Exercise materials:
___
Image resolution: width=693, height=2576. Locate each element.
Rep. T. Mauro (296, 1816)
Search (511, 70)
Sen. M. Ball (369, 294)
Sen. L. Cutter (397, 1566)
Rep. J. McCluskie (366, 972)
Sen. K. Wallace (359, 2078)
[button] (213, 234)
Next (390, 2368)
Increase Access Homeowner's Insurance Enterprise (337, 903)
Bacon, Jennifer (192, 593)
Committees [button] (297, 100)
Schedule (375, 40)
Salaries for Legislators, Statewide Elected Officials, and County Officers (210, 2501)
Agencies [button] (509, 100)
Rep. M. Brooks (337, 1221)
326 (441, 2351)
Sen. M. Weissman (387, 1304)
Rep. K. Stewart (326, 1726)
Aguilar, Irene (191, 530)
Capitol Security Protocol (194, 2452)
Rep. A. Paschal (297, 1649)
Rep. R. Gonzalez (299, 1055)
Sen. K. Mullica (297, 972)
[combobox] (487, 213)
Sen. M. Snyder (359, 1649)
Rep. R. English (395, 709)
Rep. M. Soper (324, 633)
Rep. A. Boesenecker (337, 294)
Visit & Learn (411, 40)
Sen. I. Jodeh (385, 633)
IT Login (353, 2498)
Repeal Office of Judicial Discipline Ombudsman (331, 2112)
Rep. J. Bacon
___
Work instruction: Sift through the material above and copy each line that holds "button".

Response:
[button] (213, 234)
Committees [button] (297, 100)
Agencies [button] (509, 100)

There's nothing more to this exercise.